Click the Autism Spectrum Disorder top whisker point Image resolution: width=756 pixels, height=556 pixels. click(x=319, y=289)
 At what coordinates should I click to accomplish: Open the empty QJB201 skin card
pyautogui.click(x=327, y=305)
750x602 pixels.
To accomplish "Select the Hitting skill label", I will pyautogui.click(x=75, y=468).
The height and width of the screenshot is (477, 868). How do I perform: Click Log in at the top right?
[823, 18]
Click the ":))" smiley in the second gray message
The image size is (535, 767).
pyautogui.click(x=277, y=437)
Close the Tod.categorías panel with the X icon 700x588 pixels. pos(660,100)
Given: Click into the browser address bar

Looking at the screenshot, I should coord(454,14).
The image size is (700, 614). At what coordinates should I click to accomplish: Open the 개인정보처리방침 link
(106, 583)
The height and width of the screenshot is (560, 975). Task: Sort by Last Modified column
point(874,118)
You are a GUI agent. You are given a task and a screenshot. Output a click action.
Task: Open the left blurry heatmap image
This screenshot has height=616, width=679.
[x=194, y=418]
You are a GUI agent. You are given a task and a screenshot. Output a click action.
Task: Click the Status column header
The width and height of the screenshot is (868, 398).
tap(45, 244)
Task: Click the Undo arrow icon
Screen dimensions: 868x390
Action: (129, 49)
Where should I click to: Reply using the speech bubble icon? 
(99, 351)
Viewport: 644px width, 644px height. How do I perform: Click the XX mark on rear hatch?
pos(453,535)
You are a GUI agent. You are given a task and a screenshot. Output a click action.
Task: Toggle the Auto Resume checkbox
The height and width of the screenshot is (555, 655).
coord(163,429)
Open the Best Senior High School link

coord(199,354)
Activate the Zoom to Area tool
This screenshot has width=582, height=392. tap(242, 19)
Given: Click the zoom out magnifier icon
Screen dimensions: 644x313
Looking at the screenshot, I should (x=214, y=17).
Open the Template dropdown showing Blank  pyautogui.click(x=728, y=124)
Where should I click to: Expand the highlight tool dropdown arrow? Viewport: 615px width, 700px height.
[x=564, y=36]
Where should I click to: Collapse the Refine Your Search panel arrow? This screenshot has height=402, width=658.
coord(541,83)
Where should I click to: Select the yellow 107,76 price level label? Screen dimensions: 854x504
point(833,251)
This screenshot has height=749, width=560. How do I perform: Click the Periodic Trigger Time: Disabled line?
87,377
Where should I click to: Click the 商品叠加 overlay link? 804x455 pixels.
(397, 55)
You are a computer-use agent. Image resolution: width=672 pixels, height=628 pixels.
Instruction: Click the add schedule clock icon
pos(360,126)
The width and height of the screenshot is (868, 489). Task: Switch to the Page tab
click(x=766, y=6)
***
THE PROBLEM: Where a line of the listing holds "resolution", show that line.

YOUR RESPONSE:
Click the Autism Spectrum Disorder top whisker point Image resolution: width=756 pixels, height=556 pixels. click(x=319, y=289)
You are a computer-use agent. Image resolution: width=672 pixels, height=628 pixels.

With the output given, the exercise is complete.